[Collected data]
Segment Open

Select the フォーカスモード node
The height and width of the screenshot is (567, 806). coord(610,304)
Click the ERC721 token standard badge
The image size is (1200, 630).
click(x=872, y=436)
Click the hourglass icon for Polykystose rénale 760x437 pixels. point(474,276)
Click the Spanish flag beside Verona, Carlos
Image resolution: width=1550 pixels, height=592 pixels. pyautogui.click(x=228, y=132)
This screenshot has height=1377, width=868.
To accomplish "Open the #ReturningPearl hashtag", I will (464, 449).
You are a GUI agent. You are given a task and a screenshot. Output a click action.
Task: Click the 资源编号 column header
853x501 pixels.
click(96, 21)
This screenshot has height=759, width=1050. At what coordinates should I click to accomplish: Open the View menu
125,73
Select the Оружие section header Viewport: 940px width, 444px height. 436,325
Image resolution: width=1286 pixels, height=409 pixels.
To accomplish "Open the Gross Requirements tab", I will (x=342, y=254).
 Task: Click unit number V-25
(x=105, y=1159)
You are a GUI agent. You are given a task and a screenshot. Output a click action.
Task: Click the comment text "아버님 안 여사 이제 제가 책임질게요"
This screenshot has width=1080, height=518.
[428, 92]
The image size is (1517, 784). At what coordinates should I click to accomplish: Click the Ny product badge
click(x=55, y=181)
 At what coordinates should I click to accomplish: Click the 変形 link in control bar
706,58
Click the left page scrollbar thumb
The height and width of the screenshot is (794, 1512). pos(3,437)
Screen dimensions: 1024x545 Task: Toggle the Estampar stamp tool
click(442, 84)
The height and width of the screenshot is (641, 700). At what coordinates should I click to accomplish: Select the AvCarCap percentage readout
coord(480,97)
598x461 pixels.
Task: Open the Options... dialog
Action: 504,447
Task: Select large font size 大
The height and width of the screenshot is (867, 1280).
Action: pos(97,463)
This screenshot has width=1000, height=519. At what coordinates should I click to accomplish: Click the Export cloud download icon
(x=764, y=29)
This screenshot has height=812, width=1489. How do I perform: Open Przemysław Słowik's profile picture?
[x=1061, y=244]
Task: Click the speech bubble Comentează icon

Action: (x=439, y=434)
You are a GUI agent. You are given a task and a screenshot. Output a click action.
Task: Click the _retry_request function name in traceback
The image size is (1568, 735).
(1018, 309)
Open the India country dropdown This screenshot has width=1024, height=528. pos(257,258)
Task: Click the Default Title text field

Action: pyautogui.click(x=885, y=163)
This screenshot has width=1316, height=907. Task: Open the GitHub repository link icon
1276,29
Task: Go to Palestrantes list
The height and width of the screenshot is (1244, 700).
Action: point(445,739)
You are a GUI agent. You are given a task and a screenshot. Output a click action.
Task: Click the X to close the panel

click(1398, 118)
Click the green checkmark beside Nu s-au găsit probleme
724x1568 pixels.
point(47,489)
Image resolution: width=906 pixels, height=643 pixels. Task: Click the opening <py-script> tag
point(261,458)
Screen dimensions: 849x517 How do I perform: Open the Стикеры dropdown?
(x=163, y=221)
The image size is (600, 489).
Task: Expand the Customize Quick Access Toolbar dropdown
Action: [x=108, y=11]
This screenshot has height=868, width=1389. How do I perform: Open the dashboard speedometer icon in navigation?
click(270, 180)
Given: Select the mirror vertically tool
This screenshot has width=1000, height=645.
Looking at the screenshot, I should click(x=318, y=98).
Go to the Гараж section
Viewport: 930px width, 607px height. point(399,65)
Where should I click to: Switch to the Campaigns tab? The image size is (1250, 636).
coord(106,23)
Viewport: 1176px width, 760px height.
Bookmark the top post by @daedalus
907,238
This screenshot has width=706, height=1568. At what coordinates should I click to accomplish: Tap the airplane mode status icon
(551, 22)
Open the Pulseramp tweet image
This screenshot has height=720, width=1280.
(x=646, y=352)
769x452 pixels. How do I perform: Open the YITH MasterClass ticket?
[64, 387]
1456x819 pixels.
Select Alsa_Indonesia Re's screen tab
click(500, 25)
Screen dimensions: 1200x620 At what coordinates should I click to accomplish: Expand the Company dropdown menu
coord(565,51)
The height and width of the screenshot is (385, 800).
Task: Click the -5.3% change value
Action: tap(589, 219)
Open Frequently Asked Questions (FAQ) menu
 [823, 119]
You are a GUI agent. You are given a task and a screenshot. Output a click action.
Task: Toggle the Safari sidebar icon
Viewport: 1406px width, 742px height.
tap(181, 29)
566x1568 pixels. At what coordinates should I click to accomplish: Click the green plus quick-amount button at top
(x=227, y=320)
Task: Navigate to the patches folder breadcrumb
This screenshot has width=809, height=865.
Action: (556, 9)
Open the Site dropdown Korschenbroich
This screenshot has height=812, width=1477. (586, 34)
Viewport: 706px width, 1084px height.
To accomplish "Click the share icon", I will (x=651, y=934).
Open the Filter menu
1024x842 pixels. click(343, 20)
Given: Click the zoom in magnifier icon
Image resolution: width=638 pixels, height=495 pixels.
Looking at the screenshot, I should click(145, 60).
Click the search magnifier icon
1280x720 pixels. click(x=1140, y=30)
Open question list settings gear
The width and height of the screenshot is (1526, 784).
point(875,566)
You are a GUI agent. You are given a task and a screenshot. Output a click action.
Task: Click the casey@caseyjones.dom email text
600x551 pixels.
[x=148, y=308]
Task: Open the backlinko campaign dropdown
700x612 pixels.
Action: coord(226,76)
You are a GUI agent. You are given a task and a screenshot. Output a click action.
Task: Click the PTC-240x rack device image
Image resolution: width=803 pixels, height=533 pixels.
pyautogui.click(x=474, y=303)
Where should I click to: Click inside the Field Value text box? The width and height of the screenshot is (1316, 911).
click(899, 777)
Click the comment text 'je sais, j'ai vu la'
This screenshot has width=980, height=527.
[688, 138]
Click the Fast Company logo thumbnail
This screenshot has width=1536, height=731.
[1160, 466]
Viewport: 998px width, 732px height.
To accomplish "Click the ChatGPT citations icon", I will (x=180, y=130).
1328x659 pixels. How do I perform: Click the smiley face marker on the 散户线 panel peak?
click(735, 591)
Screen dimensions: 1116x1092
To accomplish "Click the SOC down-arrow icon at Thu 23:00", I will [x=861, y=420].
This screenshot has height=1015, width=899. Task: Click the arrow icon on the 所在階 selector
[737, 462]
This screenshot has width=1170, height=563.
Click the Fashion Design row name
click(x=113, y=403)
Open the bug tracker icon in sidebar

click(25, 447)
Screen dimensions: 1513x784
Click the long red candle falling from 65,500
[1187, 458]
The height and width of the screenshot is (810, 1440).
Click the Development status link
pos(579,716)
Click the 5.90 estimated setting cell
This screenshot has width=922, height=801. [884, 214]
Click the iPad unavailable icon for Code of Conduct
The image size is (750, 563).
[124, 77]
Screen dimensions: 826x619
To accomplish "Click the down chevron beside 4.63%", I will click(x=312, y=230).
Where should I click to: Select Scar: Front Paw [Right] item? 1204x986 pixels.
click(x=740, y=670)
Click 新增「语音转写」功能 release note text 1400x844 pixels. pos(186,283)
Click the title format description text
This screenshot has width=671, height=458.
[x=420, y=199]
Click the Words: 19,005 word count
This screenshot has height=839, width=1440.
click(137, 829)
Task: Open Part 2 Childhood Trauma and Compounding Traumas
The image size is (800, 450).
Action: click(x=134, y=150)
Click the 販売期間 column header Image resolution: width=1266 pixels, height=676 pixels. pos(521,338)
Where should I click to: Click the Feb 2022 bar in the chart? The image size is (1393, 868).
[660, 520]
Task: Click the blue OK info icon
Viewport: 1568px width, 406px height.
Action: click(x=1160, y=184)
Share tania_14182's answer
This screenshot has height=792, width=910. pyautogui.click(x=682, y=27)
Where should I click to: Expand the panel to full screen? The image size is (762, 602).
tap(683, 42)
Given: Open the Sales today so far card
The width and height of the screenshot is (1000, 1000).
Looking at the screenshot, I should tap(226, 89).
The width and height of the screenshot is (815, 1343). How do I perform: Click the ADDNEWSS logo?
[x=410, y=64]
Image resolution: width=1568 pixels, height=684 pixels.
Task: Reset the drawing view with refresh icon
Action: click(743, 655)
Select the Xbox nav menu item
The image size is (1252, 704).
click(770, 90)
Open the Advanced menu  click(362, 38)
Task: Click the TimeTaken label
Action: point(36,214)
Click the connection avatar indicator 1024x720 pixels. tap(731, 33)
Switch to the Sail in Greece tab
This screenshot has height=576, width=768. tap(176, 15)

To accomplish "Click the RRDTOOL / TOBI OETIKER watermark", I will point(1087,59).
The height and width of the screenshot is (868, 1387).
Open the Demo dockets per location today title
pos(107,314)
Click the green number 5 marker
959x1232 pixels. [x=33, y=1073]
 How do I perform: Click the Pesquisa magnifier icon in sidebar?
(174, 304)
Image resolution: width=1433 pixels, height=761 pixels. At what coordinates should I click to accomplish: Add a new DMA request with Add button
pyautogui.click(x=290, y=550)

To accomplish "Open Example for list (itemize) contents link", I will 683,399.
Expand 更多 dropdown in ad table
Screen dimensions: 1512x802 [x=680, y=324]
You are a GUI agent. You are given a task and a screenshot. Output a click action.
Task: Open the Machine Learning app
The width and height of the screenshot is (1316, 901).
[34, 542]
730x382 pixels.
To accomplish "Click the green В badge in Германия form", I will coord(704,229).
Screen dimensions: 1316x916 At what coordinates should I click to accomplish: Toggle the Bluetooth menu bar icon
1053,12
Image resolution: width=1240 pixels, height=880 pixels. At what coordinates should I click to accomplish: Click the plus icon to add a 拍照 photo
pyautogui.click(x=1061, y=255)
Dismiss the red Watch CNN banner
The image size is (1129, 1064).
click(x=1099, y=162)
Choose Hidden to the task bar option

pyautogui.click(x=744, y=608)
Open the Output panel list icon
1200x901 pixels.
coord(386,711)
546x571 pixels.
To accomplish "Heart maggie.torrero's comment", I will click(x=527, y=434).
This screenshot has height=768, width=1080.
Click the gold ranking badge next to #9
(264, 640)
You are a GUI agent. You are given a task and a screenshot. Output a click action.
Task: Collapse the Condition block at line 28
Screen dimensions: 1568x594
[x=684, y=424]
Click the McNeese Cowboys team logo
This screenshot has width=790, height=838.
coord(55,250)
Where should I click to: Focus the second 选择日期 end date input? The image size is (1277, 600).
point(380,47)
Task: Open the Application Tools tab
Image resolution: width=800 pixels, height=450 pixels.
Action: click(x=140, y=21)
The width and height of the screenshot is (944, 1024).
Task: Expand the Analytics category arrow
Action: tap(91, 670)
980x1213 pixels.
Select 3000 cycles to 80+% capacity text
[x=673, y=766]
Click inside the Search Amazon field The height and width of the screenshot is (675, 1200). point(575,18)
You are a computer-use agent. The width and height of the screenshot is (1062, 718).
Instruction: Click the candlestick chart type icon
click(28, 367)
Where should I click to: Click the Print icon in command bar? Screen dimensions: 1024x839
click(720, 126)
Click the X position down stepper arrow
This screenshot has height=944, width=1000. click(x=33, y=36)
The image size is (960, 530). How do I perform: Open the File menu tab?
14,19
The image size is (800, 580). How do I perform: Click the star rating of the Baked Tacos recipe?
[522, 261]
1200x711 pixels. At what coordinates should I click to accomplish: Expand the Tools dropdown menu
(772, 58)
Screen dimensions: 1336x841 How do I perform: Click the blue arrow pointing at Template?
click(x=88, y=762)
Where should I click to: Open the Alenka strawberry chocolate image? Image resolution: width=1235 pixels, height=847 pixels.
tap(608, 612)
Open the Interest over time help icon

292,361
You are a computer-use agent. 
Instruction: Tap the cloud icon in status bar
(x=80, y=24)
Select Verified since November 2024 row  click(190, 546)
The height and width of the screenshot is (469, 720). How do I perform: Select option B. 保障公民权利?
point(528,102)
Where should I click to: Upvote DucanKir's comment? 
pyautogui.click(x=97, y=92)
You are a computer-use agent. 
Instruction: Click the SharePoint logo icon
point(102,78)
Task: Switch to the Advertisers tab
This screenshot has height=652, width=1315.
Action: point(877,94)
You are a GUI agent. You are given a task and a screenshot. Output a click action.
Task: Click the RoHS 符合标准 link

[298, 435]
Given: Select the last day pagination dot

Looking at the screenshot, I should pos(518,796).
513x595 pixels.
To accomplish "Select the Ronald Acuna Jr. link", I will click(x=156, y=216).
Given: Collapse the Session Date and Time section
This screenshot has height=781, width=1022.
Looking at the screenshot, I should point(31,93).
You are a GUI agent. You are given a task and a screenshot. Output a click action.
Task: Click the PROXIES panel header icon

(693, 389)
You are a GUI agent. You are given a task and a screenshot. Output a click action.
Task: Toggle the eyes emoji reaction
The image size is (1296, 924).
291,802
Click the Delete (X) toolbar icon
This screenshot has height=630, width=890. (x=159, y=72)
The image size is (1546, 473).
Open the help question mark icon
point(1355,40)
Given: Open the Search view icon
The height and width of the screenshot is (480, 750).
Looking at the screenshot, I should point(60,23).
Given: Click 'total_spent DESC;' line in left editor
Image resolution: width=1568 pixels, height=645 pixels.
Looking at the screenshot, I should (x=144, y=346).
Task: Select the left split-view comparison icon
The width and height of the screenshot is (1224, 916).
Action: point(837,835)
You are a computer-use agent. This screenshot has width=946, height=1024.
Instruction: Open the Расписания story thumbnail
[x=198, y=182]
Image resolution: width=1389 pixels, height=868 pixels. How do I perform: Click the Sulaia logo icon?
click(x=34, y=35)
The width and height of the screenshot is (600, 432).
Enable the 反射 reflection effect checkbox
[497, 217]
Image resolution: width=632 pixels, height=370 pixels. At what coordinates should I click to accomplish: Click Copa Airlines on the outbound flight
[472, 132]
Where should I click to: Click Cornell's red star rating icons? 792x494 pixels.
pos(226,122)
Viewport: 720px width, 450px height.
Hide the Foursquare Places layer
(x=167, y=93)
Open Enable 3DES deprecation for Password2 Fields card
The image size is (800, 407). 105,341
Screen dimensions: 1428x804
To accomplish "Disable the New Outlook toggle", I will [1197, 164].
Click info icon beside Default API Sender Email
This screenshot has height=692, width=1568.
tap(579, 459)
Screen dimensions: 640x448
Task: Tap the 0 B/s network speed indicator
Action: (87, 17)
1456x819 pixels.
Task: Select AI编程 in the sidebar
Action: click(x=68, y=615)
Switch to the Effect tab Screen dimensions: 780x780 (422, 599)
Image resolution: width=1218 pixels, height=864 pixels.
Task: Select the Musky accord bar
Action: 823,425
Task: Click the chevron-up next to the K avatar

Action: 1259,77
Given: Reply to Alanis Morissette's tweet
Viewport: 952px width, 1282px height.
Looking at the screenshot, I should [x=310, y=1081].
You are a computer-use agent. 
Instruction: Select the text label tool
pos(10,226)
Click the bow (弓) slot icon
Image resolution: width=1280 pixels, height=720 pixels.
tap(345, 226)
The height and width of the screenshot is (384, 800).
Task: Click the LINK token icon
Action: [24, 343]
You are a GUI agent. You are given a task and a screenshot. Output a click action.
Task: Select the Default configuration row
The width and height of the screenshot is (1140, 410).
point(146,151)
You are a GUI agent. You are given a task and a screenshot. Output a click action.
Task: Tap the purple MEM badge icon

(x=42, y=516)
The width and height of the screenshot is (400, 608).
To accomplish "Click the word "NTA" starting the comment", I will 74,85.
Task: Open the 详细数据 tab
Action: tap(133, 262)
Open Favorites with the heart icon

Segment Closed

◆ **EXERCISE GOAL**:
Please give the number of lines above containing "column" and nothing else.

◆ **ANSWER SECTION**:
2